Stored dataset items

<<<<

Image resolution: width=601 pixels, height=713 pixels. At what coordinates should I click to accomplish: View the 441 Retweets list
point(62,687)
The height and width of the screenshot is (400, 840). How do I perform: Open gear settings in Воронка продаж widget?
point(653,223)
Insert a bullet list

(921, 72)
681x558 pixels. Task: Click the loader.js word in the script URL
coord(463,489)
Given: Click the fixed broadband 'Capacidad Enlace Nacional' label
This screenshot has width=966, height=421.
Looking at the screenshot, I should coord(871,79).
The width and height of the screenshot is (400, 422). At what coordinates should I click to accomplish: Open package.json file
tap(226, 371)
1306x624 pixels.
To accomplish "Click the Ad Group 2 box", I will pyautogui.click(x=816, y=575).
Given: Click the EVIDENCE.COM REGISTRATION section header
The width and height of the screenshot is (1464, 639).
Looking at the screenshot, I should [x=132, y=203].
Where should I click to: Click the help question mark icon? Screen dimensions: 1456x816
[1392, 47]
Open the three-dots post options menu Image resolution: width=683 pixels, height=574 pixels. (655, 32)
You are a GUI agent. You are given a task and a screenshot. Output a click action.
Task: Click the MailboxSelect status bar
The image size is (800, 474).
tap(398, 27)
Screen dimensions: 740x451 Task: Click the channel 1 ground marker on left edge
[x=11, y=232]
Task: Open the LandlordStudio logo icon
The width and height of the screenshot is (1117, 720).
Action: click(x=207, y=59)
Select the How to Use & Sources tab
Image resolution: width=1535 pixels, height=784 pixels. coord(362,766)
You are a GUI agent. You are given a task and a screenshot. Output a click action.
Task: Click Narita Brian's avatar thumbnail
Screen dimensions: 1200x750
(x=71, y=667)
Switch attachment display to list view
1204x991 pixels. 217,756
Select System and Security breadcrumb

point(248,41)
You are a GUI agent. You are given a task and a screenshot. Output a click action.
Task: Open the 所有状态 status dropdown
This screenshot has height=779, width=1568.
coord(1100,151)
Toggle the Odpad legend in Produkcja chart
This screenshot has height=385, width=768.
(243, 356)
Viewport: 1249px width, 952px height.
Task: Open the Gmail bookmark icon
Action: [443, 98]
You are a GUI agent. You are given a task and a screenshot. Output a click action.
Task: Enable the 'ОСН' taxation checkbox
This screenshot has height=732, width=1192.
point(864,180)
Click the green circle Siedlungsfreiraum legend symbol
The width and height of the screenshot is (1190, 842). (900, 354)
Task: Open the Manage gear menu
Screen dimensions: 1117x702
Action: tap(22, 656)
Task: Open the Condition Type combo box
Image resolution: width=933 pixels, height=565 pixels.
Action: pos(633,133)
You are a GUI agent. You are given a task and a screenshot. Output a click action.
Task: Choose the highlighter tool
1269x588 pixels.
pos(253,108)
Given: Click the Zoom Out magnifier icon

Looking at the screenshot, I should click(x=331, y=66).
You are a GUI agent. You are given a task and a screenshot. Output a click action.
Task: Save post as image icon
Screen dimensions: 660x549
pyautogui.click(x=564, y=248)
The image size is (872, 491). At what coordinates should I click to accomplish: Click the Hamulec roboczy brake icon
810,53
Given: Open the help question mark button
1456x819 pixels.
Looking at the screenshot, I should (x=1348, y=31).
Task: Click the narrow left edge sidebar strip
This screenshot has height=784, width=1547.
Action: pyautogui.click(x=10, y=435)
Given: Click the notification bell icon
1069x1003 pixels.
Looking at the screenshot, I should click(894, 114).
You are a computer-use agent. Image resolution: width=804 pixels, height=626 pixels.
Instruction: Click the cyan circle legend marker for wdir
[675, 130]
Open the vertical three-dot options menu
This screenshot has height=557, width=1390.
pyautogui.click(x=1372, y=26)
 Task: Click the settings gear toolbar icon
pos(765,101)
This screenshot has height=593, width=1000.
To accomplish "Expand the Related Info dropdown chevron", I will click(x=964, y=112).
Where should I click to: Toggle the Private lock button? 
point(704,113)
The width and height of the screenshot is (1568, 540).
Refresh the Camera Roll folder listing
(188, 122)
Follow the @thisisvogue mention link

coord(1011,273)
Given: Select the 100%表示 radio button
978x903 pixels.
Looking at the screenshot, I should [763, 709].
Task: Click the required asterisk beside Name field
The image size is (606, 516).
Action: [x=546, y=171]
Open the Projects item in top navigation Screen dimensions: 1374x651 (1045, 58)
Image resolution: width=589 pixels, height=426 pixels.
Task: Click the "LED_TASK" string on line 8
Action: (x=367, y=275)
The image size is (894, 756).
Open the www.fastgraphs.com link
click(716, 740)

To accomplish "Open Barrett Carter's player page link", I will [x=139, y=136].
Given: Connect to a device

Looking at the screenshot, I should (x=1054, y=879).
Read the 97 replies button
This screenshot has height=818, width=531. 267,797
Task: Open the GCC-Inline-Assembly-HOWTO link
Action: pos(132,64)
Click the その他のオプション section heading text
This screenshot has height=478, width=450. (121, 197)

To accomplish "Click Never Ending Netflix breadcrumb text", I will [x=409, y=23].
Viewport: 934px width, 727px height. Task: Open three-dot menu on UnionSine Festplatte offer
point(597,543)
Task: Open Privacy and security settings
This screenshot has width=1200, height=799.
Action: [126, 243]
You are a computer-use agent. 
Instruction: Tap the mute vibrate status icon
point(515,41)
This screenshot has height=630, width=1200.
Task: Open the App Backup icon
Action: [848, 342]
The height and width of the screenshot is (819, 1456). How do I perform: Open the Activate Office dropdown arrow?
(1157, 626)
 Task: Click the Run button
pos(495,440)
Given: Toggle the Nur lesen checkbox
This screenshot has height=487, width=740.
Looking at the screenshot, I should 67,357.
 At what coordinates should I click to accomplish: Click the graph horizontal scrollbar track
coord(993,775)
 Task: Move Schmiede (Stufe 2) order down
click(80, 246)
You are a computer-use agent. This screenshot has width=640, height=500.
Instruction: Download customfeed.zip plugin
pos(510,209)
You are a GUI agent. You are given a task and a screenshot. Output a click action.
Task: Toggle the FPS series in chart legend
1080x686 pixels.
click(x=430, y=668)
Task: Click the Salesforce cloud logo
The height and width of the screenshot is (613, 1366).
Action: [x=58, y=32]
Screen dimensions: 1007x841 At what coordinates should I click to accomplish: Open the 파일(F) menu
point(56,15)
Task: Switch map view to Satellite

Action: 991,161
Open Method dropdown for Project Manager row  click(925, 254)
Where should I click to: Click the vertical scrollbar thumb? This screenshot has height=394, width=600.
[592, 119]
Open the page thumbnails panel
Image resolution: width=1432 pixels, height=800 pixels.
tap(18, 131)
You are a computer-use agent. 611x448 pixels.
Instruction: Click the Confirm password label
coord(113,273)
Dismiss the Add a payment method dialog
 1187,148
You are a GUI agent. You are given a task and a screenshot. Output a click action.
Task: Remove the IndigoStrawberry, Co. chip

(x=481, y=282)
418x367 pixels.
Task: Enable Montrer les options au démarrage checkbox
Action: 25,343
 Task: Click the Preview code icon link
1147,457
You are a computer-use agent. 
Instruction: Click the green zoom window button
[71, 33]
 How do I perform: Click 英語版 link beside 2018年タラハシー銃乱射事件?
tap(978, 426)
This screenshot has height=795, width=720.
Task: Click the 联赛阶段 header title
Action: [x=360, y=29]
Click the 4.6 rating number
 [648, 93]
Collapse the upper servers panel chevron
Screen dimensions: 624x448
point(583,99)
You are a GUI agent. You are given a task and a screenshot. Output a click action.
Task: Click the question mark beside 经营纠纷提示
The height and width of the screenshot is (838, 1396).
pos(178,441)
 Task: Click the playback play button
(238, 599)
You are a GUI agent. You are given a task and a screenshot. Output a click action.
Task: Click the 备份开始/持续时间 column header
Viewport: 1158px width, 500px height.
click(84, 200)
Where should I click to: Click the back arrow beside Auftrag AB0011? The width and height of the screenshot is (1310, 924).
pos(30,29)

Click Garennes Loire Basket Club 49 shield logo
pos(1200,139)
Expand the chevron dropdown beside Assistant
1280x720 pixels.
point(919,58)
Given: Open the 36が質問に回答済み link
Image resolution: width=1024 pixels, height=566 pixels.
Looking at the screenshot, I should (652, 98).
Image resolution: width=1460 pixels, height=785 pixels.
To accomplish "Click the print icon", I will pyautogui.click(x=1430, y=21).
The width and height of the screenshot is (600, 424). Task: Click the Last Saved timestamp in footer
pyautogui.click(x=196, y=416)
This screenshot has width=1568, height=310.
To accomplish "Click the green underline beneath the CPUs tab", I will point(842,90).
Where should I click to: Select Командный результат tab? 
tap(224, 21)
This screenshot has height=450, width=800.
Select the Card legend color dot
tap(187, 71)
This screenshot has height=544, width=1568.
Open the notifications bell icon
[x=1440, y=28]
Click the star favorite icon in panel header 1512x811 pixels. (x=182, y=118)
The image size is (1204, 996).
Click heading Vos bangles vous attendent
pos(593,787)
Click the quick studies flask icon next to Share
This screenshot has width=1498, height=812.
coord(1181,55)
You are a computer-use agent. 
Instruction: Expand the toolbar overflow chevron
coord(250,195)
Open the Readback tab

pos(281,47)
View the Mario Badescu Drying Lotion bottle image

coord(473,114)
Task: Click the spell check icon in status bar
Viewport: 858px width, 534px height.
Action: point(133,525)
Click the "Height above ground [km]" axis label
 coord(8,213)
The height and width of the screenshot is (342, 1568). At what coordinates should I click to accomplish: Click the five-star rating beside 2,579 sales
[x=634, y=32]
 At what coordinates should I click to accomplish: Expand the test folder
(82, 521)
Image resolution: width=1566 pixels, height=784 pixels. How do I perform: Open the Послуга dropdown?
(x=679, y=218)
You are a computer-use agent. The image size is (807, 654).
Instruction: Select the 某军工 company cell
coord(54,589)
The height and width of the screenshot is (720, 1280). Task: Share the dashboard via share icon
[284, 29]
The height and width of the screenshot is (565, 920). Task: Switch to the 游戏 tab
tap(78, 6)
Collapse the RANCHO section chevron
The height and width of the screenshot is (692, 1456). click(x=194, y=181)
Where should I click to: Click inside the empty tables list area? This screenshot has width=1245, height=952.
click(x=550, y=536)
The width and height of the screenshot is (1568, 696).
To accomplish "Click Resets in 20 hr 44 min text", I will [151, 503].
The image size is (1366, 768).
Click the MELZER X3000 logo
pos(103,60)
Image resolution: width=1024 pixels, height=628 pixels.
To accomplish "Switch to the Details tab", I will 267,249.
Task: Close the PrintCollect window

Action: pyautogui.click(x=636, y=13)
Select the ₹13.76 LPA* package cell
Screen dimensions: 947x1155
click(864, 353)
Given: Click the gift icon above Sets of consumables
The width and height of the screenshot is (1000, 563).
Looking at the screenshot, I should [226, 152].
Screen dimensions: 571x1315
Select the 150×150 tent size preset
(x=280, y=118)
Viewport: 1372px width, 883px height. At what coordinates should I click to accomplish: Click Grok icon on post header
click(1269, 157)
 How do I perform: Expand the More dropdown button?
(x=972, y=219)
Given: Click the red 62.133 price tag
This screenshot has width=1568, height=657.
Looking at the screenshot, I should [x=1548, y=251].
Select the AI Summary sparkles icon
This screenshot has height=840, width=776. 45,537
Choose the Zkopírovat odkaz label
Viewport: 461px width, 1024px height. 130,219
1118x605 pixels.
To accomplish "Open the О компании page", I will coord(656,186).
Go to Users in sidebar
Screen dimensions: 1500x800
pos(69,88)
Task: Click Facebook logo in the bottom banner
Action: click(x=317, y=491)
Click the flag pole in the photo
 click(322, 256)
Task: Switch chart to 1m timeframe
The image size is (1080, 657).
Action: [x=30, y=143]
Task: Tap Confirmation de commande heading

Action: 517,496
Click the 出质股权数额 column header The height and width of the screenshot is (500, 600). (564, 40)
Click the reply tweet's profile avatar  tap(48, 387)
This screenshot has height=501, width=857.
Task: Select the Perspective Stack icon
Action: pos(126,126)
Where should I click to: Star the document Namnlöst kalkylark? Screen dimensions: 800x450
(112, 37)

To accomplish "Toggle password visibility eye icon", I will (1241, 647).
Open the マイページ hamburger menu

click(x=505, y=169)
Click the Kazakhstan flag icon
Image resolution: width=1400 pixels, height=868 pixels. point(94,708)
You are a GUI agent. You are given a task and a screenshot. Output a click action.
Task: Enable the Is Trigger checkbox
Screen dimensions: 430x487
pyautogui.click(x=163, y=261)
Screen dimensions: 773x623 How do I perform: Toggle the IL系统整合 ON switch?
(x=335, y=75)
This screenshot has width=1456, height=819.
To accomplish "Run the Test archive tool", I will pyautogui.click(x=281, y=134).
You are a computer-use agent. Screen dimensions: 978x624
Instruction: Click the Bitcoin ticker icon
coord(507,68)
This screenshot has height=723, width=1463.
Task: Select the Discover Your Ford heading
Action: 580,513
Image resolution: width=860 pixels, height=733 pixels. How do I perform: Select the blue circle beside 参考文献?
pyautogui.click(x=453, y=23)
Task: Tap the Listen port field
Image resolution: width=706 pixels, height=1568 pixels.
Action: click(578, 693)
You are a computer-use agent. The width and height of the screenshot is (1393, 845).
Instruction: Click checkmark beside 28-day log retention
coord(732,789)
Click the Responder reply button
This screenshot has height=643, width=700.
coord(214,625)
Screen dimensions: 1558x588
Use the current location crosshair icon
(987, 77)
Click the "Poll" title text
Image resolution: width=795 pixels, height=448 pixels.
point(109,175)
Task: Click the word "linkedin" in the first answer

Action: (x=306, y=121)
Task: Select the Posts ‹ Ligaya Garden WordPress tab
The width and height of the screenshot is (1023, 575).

>>>>

* **PROBLEM STATEMENT**:
Output only an exact transcription of the lines above from the one with "This screenshot has width=1498, height=812." up to and including the one with "You are a computer-use agent. The image".

* **WORKED SOLUTION**:
This screenshot has width=1498, height=812.
coord(1181,55)
You are a computer-use agent. 
Instruction: Expand the toolbar overflow chevron
coord(250,195)
Open the Readback tab

pos(281,47)
View the Mario Badescu Drying Lotion bottle image

coord(473,114)
Task: Click the spell check icon in status bar
Viewport: 858px width, 534px height.
Action: point(133,525)
Click the "Height above ground [km]" axis label
 coord(8,213)
The height and width of the screenshot is (342, 1568). At what coordinates should I click to accomplish: Click the five-star rating beside 2,579 sales
[x=634, y=32]
 At what coordinates should I click to accomplish: Expand the test folder
(82, 521)
Image resolution: width=1566 pixels, height=784 pixels. How do I perform: Open the Послуга dropdown?
(x=679, y=218)
You are a computer-use agent. The image size is (807, 654).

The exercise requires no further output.